What needs to be done> Restate the records in full, so that each line matches the original exactly.

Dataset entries
<<<<

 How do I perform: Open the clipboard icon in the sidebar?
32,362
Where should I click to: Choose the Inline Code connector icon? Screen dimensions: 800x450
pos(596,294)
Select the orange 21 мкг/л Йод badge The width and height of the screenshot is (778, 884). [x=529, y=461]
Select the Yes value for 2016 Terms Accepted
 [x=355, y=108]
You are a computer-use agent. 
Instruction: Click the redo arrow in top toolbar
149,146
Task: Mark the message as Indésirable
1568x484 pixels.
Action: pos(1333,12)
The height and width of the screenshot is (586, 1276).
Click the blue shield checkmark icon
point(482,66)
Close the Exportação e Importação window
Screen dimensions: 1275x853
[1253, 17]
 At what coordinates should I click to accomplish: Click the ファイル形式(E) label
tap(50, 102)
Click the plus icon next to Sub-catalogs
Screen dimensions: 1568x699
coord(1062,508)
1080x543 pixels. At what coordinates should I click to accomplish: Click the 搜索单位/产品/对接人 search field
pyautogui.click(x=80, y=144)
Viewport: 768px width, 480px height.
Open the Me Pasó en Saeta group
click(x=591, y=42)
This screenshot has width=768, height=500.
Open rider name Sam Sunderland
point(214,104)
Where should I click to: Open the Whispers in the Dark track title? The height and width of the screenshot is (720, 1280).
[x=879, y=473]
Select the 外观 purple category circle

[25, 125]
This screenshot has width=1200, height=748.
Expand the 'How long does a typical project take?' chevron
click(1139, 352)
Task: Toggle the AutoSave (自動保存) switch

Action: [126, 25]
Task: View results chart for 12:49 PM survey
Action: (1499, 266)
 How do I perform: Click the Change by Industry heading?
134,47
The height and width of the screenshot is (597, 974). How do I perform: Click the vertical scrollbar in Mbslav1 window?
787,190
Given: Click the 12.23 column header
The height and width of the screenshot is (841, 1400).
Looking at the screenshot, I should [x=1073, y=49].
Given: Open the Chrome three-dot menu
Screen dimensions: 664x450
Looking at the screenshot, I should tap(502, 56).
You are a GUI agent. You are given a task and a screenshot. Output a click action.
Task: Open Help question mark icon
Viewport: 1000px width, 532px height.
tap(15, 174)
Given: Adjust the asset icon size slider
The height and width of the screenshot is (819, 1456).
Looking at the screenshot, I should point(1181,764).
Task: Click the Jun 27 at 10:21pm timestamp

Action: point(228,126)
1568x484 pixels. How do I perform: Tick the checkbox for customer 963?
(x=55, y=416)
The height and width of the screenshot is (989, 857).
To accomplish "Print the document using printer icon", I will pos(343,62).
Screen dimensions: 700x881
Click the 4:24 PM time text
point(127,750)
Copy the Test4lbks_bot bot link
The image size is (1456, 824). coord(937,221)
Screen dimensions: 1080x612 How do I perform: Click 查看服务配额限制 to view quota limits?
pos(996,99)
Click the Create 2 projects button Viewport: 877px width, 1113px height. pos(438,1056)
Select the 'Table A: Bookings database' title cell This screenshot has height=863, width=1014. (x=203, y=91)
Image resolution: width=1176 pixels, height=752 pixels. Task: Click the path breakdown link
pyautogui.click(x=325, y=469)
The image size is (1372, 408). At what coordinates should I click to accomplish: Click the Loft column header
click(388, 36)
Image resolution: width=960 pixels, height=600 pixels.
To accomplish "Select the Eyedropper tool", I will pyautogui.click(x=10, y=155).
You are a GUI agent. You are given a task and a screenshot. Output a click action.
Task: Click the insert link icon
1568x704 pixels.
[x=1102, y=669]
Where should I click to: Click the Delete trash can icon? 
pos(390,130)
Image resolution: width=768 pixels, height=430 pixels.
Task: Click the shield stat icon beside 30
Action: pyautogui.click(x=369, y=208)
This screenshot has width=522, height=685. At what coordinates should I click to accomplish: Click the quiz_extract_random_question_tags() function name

>>>>

Answer>
 How do I perform: Open the clipboard icon in the sidebar?
32,362
Where should I click to: Choose the Inline Code connector icon? Screen dimensions: 800x450
pos(596,294)
Select the orange 21 мкг/л Йод badge The width and height of the screenshot is (778, 884). [x=529, y=461]
Select the Yes value for 2016 Terms Accepted
 [x=355, y=108]
You are a computer-use agent. 
Instruction: Click the redo arrow in top toolbar
149,146
Task: Mark the message as Indésirable
1568x484 pixels.
Action: pos(1333,12)
The height and width of the screenshot is (586, 1276).
Click the blue shield checkmark icon
point(482,66)
Close the Exportação e Importação window
Screen dimensions: 1275x853
[1253, 17]
 At what coordinates should I click to accomplish: Click the ファイル形式(E) label
tap(50, 102)
Click the plus icon next to Sub-catalogs
Screen dimensions: 1568x699
coord(1062,508)
1080x543 pixels. At what coordinates should I click to accomplish: Click the 搜索单位/产品/对接人 search field
pyautogui.click(x=80, y=144)
Viewport: 768px width, 480px height.
Open the Me Pasó en Saeta group
click(x=591, y=42)
This screenshot has width=768, height=500.
Open rider name Sam Sunderland
point(214,104)
Where should I click to: Open the Whispers in the Dark track title? The height and width of the screenshot is (720, 1280).
[x=879, y=473]
Select the 外观 purple category circle

[25, 125]
This screenshot has width=1200, height=748.
Expand the 'How long does a typical project take?' chevron
click(1139, 352)
Task: Toggle the AutoSave (自動保存) switch

Action: [126, 25]
Task: View results chart for 12:49 PM survey
Action: (1499, 266)
 How do I perform: Click the Change by Industry heading?
134,47
The height and width of the screenshot is (597, 974). How do I perform: Click the vertical scrollbar in Mbslav1 window?
787,190
Given: Click the 12.23 column header
The height and width of the screenshot is (841, 1400).
Looking at the screenshot, I should [x=1073, y=49].
Given: Open the Chrome three-dot menu
Screen dimensions: 664x450
Looking at the screenshot, I should tap(502, 56).
You are a GUI agent. You are given a task and a screenshot. Output a click action.
Task: Open Help question mark icon
Viewport: 1000px width, 532px height.
tap(15, 174)
Given: Adjust the asset icon size slider
The height and width of the screenshot is (819, 1456).
Looking at the screenshot, I should point(1181,764).
Task: Click the Jun 27 at 10:21pm timestamp

Action: point(228,126)
1568x484 pixels. How do I perform: Tick the checkbox for customer 963?
(x=55, y=416)
The height and width of the screenshot is (989, 857).
To accomplish "Print the document using printer icon", I will pos(343,62).
Screen dimensions: 700x881
Click the 4:24 PM time text
point(127,750)
Copy the Test4lbks_bot bot link
The image size is (1456, 824). coord(937,221)
Screen dimensions: 1080x612 How do I perform: Click 查看服务配额限制 to view quota limits?
pos(996,99)
Click the Create 2 projects button Viewport: 877px width, 1113px height. pos(438,1056)
Select the 'Table A: Bookings database' title cell This screenshot has height=863, width=1014. (x=203, y=91)
Image resolution: width=1176 pixels, height=752 pixels. Task: Click the path breakdown link
pyautogui.click(x=325, y=469)
The image size is (1372, 408). At what coordinates should I click to accomplish: Click the Loft column header
click(388, 36)
Image resolution: width=960 pixels, height=600 pixels.
To accomplish "Select the Eyedropper tool", I will pyautogui.click(x=10, y=155).
You are a GUI agent. You are given a task and a screenshot. Output a click action.
Task: Click the insert link icon
1568x704 pixels.
[x=1102, y=669]
Where should I click to: Click the Delete trash can icon? 
pos(390,130)
Image resolution: width=768 pixels, height=430 pixels.
Task: Click the shield stat icon beside 30
Action: pyautogui.click(x=369, y=208)
This screenshot has width=522, height=685. At what coordinates should I click to accomplish: Click the quiz_extract_random_question_tags() function name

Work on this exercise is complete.